Learned helplessness can hurt students in school. The sense that you’ve failed once can become a self-fulfilling prophecy for future failure. Somewhere along the way, the paradigm needs to be changed. Both for youngsters, the middle-aged, and with the elderly, when they reach a point of feeling they have no control over losing jobs, pensions, health benefits, loved ones, their freedom and their power. What then?
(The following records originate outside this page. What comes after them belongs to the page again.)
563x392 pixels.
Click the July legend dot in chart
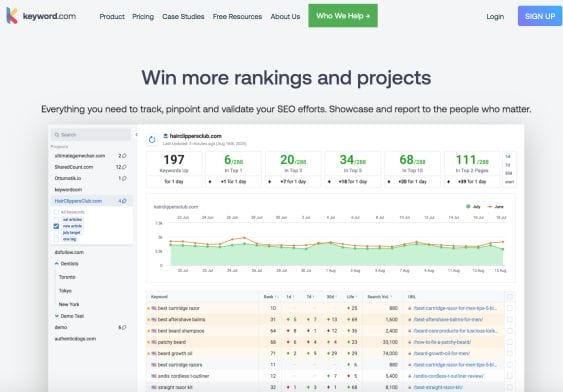click(x=468, y=206)
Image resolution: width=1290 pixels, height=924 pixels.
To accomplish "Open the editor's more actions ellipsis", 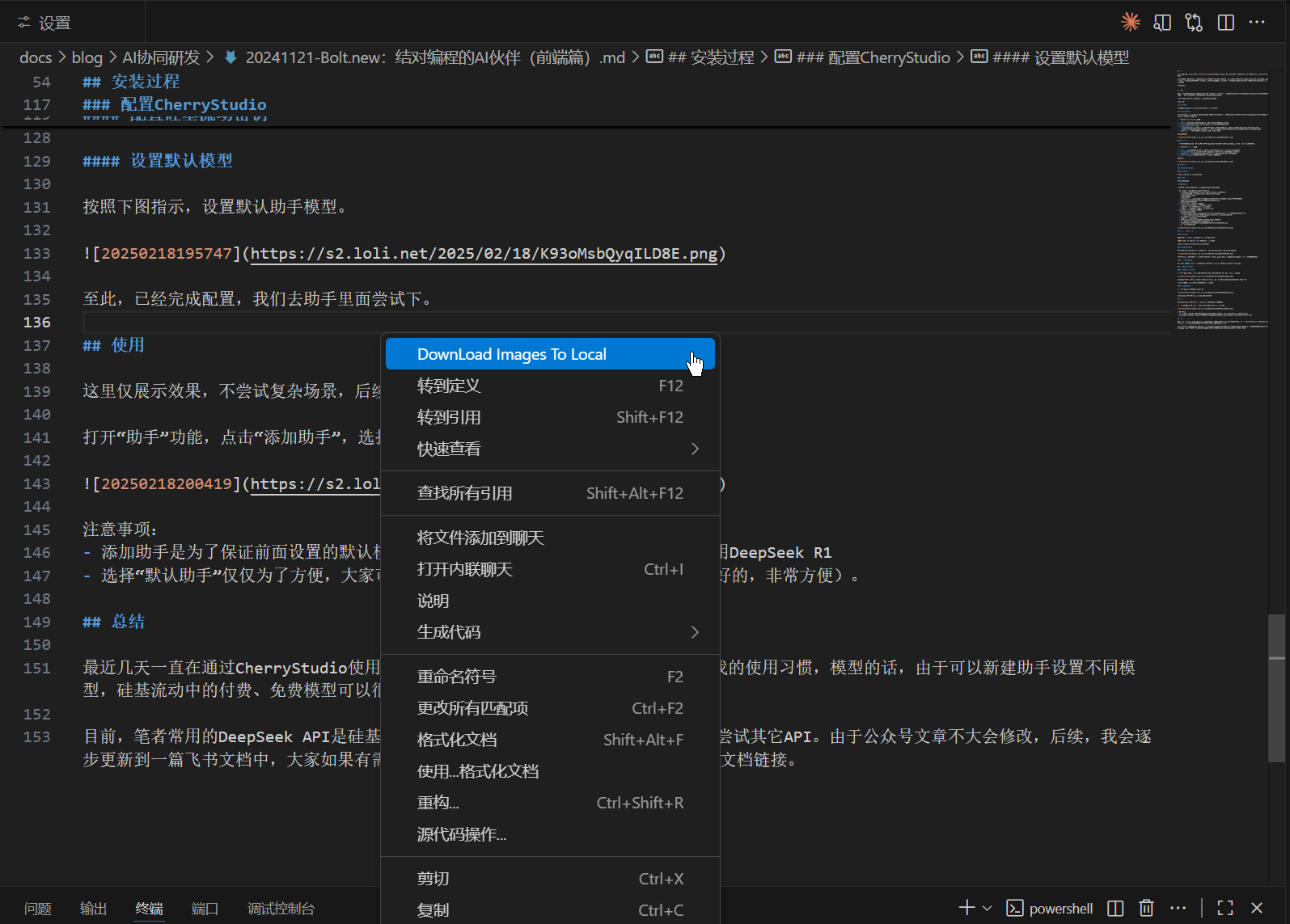I will pyautogui.click(x=1257, y=22).
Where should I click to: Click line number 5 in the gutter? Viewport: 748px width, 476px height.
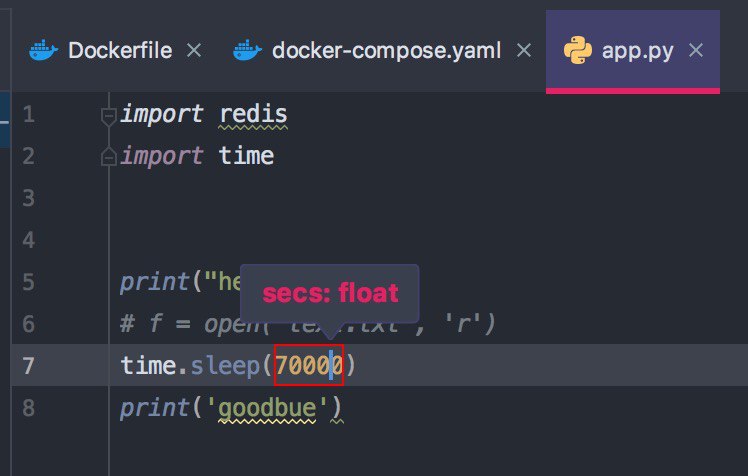point(28,282)
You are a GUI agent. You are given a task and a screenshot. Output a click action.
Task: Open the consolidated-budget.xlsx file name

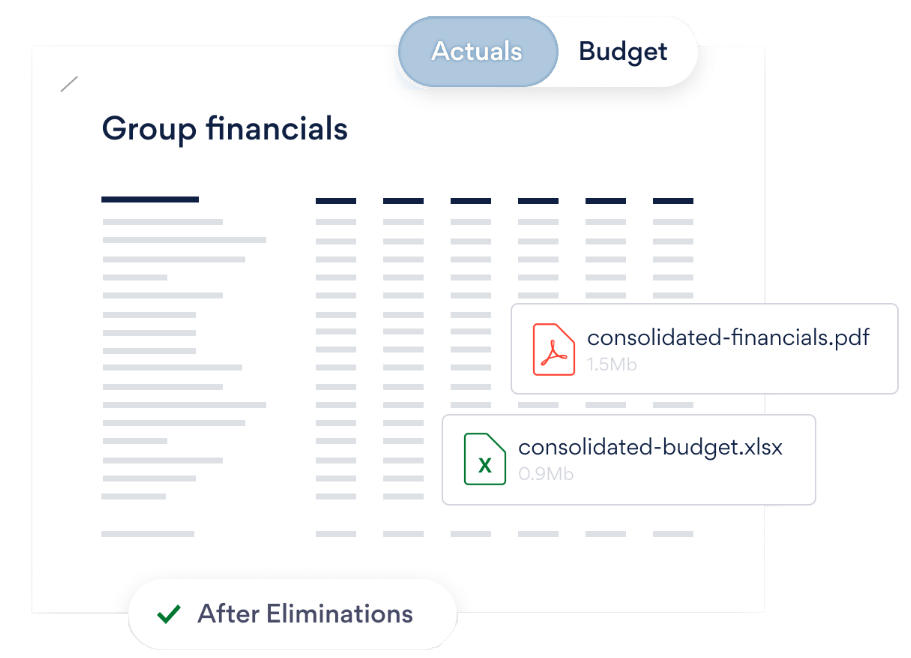point(650,447)
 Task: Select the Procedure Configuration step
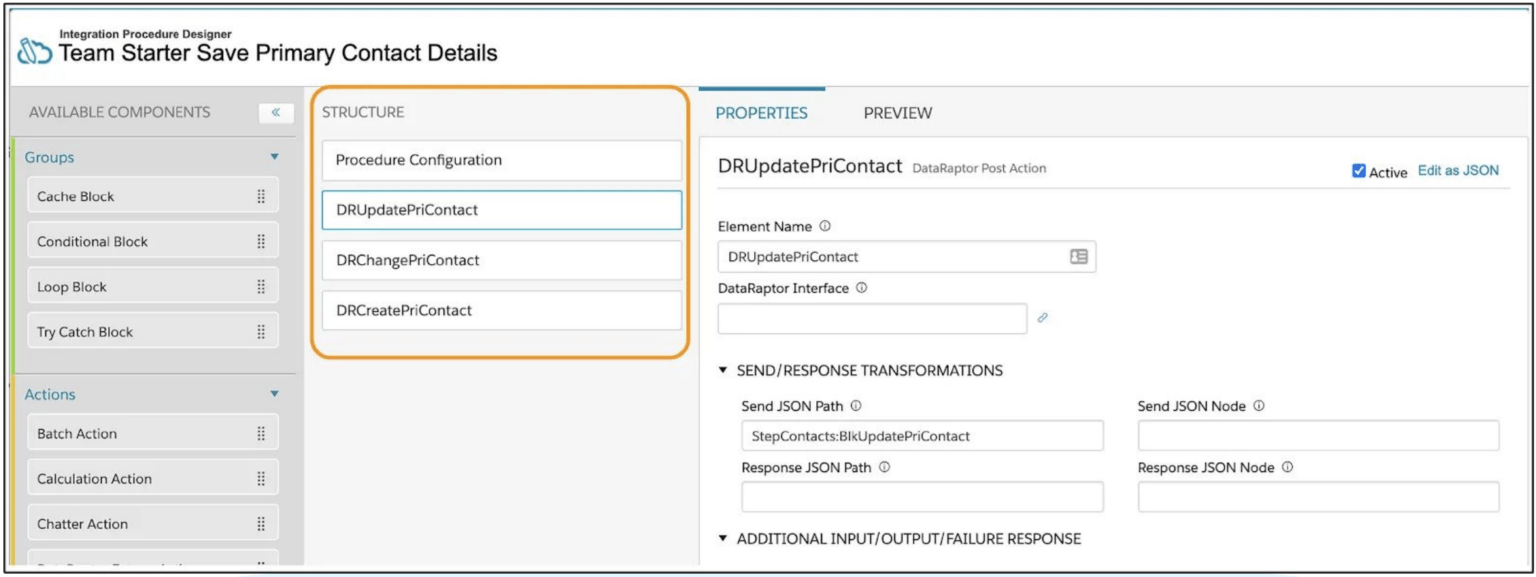click(501, 160)
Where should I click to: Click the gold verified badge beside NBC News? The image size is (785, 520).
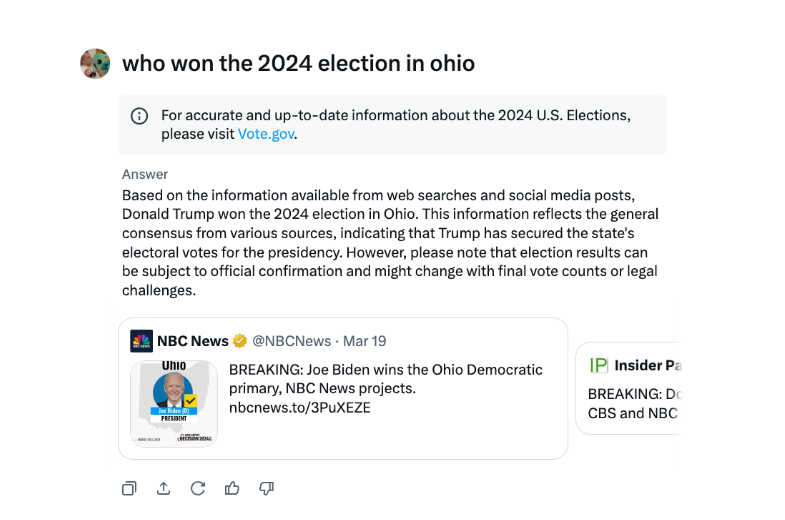tap(240, 341)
Think of the one-third that made it

Yes, think of the one-third of the dogs that made it past the shocks, which translates to people being able to “immunize” themselves from uncontrollable pain, simply by increasing their awareness of former positive experiences. One way to express this is through social action, through fighting your way through the standard fare of faux elections, false flag attacks, the unending flow of terror alerts, and raising your consciousness to the possibility of change, change you can make for yourself, for society, for your loved ones, change in the moment, like now.

You may be smirking at this and saying yeah, we went from the philanderer Clinton to the misanthropic idiot Bush to who? Yeah, but look back in history and find FDR (with that perennial smile on his face fighting WW II). And find JFK (hopeful to the last second), find Lincoln (whose legacy exceeded his sudden end), find Jefferson, Washington, Rousseau, Edmund Burke, and all those great spirits that lifted humanity out of the sump.
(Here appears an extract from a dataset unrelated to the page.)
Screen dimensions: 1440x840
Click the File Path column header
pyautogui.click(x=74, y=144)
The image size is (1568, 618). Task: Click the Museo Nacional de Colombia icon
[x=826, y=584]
In your personal life, find out what’s bugging you, and find a way to “get over it,” through it, around it, and watch the depression, the sense of helplessness fade away. Why is this important? It releases great amounts of positive human energy to wipe away the negative elements and those who would like you to sit in that sump while they continue to loot the treasury of your life.

If helplessness can be learned, so can activism, personal, social, globally . . . that, too, can be learned. And we can, as the Beatles sang, “Come together.” Thing of that lovely liberation of saying, “Yes, we can.” Sorry Obama, I’m copping your copy. But even the search for political truth, as any other kind of truth, takes an ongoing optimism to dig into the crap and get to the bottom of it. And so, beware of the symptoms of “learned helplessness” in yourself and others. Don’t catch it. Hang in, folks. Don’t succumb to what the “network newsies” tell you. Make your own news; find the truth.

Take charge, realize your power to respond to challenge, and don’t give up. You will be rewarded with an incalculable pleasure for every obstacle, for every political lie, social miasma, you cut through. You will be your own person, not their couch potato. You will realize what power you have. If I’m sounding too much like Dr. Deepak Chopra, slap me. But do unlearn the helplessness produced from the last eight years or more, or even your entire life, and learn the activist path, the “I can do” path to problem solving: financial, environmental, political, personal, parental, economic, on and on . . .

Just think of Dennis Kucinich. He is the toughest, truest, gutsiest politician in America. He bucked the Iraq war. He’s brought articles of impeachment against Bush and Cheney. He is surviving an attempt to unseat him from his Ohio seat in Congress. His beloved younger brother died suddenly in the middle of all this. He is short and somewhat homely looking, though he has an incredibly beautiful, younger wife.

And what does the guy do? Succumb to the pain? No, he bounces back. Says screw it, Impeachment is not off the table. He reads his 35 articles of impeachment to Congress. Congress tries to ignore him until they can’t. Until even that turncoat Nancy Pelosi says okay, let him read his new article of impeachment. It’s not off the table. And he’s still out there, talking, fighting, trying to remove the criminals from the White House.

This is your garden, baby. Don’t let anybody put you in a box or a cage and figure you’re not going to leap back out. It’s amazing what you learn, for instance, when you help your son prepare for his college psych 101 exam. Like finding out about “learned helplessness” and getting over it. Let’s climb out of the Yellow Submarine once and for all. Let’s do it. Just do it. It feels good. James Brown, where are you?